La polemica sulla parificazione tra la Resistenza italiana e la reazione militare ucraina all’invasione della Federazione russa rappresenta sia un ulteriore degrado del linguaggio e delle retoriche mainstream sia un nuovo abbassamento del profilo del “dibattito” culturale e politico. Inoltre, il contesto di propaganda di guerra in cui questo paragone viene sciorinato e lo scatenarsi delle campagne d’odio e delle fobie politiche che lo circondano aggravano la portata del danno e del caos comunicativo. Infatti, da un punto di vista storico e politico, non c’è possibilità di confronto tra Resistenza italiana e guerra in Ucraina.

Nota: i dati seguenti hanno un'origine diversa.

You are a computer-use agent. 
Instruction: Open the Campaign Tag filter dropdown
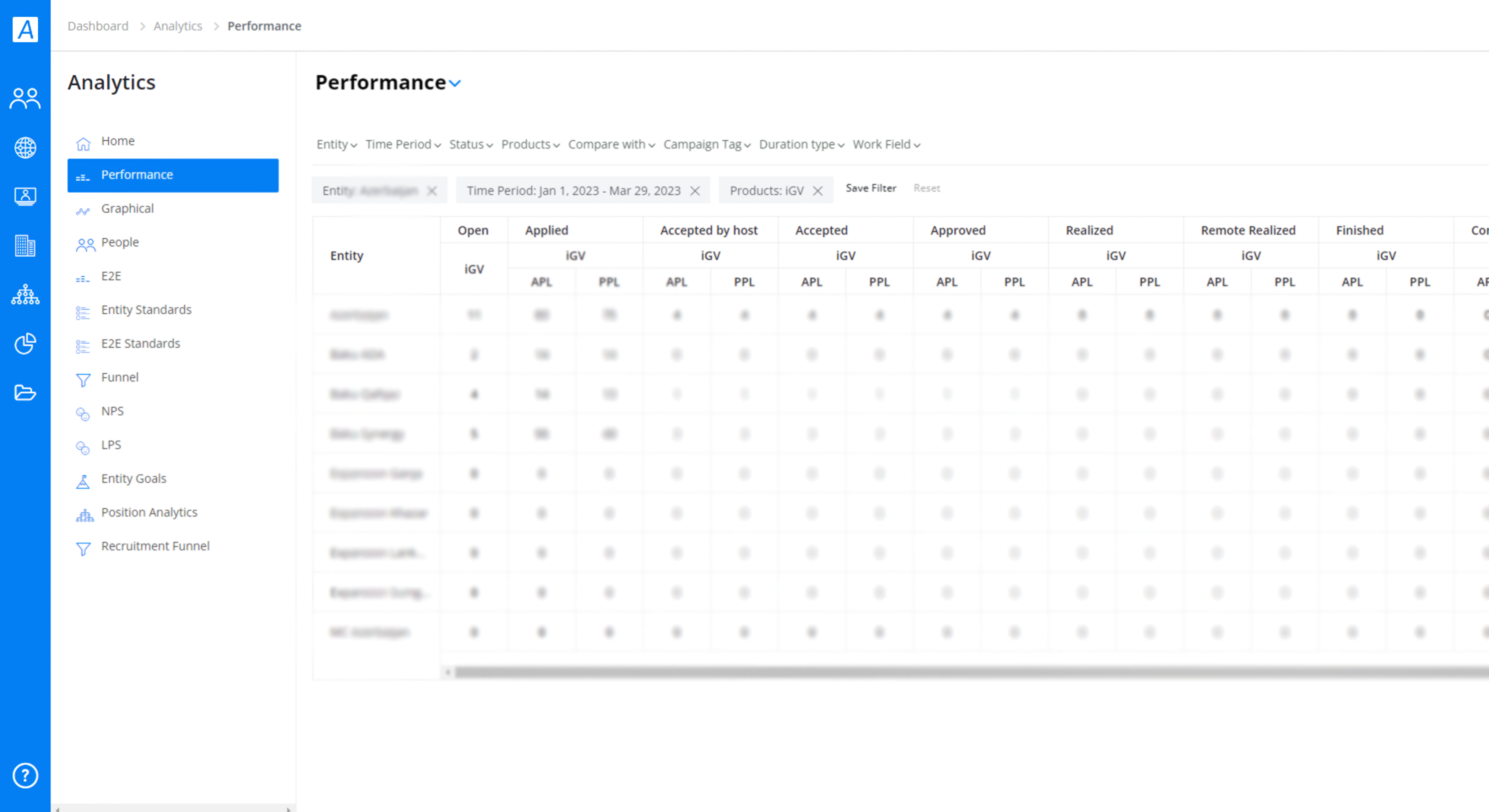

Se invece usiamo la parola “resistenza” in senso retorico, certamente l’Ucraina si difende da un’aggressione, oppone resistenza. Ma, se scendiamo a questo livello, gli esiti potrebbero essere paradossali, perché qualcuno potrebbe considerare “resistenza” anche quella dei nazisti, quando le parti si invertirono e gli eserciti alleati occuparono la Germania. Rimanendo su questo piano, non c’è soluzione, c’è solo una gran confusione sul significato delle parole che si trasforma magicamente in disordine nelle teste (che a molti serve). Allora il senso e la qualità della resistenza devono essere definiti dai contenuti politici e di classe ed è per questo motivo che la Resistenza italiana rappresenta una realtà del tutto diversa.

La Resistenza fu una lotta internazionale. In primo luogo, la Resistenza fu internazionale. Tutti i Paesi, aggrediti dal nazismo germanico, dal fascismo italiano e dall’imperialismo giapponese svilupparono le loro particolari forme di resistenza sia contro gli invasori sia, nella maggior parte dei casi, contro i collaborazionisti, cioè contro i traditori che si vendettero agli eserciti di occupazione. Questo vale per la Jugoslavia contro l’Italia, per l’Unione sovietica contro la Germania, per la Cina contro il Giappone e via elencando.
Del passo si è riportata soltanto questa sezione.